# [What is needed]
Look through the entries below for the string "will", and copy each line where it is found.

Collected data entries
***

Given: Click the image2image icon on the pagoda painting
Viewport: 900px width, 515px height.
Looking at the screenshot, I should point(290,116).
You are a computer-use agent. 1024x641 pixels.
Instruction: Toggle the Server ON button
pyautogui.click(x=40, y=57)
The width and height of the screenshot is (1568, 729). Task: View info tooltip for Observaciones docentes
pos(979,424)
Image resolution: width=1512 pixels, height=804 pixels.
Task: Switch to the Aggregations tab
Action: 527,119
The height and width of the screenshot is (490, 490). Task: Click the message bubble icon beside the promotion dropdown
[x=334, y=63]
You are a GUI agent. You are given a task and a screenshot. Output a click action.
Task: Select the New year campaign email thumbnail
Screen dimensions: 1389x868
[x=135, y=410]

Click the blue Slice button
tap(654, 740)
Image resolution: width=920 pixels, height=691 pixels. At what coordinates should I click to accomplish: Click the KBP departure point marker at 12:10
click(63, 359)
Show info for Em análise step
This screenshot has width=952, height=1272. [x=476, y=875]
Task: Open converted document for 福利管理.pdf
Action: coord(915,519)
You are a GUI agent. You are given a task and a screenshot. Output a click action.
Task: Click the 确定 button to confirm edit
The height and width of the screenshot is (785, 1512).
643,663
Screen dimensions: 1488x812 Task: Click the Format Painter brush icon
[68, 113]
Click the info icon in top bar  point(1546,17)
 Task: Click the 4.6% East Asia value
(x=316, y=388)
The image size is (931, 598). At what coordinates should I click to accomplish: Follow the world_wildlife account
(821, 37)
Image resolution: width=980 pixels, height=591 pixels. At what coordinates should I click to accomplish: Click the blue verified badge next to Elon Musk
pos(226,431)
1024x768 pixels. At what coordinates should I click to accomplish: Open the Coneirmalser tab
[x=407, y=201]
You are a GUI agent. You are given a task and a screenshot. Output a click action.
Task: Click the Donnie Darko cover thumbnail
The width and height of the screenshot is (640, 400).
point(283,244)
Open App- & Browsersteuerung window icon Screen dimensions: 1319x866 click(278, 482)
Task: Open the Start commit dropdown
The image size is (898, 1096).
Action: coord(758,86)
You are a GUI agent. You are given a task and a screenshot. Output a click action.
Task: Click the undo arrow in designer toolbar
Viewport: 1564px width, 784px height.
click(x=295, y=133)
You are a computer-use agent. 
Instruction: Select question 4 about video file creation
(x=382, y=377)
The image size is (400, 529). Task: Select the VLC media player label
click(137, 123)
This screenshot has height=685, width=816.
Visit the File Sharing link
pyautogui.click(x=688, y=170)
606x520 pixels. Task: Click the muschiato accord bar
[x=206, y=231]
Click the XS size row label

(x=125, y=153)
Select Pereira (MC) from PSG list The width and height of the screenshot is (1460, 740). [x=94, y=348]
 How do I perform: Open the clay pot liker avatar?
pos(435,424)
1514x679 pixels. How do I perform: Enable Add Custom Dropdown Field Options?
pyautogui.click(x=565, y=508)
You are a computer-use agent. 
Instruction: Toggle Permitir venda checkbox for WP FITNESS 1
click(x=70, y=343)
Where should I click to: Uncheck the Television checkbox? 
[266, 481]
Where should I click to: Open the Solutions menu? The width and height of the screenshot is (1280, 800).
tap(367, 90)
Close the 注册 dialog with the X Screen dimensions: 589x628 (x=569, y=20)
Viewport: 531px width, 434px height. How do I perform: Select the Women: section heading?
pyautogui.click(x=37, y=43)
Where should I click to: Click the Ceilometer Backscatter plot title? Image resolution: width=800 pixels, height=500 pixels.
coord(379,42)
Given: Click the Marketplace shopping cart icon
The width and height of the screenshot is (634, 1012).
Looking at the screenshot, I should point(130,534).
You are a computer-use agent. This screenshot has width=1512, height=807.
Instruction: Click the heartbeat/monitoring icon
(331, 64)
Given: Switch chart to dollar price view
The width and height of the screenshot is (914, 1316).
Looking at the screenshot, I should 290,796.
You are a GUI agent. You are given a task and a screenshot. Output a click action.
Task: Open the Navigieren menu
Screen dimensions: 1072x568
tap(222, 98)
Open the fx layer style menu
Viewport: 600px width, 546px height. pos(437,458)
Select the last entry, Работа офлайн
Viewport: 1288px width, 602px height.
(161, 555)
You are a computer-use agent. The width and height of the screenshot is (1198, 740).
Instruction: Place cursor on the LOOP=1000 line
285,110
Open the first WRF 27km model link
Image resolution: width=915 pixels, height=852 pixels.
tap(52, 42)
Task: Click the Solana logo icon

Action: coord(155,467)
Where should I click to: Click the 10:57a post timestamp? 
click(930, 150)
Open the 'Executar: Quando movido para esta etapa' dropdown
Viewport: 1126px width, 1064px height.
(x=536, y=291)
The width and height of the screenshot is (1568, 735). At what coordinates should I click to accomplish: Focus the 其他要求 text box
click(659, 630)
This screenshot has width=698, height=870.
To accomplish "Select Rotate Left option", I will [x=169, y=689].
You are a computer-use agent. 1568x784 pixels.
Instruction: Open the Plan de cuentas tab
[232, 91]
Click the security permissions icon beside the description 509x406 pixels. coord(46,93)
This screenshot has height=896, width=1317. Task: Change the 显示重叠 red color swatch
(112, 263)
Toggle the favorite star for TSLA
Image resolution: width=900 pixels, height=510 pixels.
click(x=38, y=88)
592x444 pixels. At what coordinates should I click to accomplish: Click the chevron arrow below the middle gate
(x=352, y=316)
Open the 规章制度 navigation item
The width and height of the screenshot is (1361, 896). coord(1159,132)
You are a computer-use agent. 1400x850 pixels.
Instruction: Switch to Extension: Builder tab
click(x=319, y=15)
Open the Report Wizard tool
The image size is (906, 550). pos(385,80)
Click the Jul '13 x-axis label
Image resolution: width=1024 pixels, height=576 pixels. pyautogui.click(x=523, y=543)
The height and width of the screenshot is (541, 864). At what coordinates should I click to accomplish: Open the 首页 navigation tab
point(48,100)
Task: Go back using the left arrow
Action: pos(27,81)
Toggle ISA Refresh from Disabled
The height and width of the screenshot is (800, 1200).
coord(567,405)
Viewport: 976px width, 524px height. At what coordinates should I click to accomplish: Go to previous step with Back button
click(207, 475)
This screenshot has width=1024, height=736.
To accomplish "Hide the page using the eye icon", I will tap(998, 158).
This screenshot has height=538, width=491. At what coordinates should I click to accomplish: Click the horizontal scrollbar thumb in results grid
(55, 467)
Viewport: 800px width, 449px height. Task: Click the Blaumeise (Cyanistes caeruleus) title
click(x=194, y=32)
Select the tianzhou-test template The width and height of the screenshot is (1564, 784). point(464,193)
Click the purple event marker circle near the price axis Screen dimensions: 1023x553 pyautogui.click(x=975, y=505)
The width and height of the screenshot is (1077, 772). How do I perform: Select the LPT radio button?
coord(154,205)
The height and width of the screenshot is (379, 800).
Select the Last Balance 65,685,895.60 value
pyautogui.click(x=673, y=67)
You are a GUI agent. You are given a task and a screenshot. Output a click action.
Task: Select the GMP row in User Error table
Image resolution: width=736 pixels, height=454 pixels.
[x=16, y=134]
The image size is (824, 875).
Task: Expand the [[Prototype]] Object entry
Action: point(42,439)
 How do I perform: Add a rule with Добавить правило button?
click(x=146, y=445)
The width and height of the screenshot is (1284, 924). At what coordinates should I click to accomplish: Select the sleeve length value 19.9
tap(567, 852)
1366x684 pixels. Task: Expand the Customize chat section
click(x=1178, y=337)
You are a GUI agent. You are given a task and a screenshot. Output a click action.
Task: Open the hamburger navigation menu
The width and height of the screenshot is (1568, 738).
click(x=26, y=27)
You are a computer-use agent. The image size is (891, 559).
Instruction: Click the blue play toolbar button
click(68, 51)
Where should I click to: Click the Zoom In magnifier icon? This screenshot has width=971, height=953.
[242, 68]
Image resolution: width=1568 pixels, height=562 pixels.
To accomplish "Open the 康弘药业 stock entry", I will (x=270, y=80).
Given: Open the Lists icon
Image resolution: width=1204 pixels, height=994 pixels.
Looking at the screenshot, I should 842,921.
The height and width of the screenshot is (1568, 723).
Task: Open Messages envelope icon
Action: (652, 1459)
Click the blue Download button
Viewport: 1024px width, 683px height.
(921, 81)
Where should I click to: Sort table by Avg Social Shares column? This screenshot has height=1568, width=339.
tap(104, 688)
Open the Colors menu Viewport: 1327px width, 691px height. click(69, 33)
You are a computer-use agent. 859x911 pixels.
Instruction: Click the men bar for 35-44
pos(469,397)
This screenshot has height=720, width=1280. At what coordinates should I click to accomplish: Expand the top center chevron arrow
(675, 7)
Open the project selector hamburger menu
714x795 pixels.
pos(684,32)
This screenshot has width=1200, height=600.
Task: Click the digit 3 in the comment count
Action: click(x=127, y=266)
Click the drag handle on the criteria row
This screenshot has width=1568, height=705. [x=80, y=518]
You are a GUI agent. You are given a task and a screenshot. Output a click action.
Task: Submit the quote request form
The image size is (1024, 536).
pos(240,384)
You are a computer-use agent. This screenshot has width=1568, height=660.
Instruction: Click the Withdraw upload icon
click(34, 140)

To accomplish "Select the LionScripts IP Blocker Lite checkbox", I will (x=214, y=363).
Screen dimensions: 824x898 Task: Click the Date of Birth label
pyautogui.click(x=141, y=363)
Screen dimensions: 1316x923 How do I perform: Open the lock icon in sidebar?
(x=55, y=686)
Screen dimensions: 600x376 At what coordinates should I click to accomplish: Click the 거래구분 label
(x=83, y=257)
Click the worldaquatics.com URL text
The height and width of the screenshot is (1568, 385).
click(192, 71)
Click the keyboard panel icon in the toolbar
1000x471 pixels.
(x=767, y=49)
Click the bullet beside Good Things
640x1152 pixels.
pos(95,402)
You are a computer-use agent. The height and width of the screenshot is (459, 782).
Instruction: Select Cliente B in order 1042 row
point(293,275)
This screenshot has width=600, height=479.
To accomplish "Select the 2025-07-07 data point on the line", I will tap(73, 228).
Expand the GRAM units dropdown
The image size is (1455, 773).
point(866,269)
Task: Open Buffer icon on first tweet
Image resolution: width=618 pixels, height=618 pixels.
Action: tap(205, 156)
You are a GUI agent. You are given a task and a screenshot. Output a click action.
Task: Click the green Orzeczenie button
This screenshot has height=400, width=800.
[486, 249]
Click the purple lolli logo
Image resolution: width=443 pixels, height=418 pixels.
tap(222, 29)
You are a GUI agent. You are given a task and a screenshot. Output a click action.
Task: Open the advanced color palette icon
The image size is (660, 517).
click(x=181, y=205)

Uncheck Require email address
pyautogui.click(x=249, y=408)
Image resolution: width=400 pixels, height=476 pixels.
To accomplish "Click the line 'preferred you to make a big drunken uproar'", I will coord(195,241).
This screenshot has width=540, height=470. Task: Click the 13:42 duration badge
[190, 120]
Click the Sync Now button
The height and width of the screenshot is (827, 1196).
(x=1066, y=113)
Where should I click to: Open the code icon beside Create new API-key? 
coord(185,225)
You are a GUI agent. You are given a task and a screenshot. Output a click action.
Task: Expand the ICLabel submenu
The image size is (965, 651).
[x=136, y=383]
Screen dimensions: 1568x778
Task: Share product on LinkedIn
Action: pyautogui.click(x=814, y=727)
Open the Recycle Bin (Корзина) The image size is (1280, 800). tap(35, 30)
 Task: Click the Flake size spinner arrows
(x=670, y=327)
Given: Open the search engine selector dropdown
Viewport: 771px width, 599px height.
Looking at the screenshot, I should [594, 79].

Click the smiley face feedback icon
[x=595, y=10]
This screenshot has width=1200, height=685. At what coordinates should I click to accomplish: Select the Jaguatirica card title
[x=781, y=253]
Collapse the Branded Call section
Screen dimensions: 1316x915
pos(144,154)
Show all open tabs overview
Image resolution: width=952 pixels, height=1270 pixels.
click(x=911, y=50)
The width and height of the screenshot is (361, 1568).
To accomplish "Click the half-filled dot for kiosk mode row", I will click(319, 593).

***

# [Exercise result]
To accomplish "Select Rotate Left option", I will [x=169, y=689].
To accomplish "Hide the page using the eye icon", I will tap(998, 158).
To accomplish "Open the 康弘药业 stock entry", I will (x=270, y=80).
To accomplish "Select the LionScripts IP Blocker Lite checkbox", I will (x=214, y=363).
To accomplish "Select the 2025-07-07 data point on the line", I will tap(73, 228).
To accomplish "Click the line 'preferred you to make a big drunken uproar'", I will coord(195,241).
To accomplish "Click the half-filled dot for kiosk mode row", I will click(319, 593).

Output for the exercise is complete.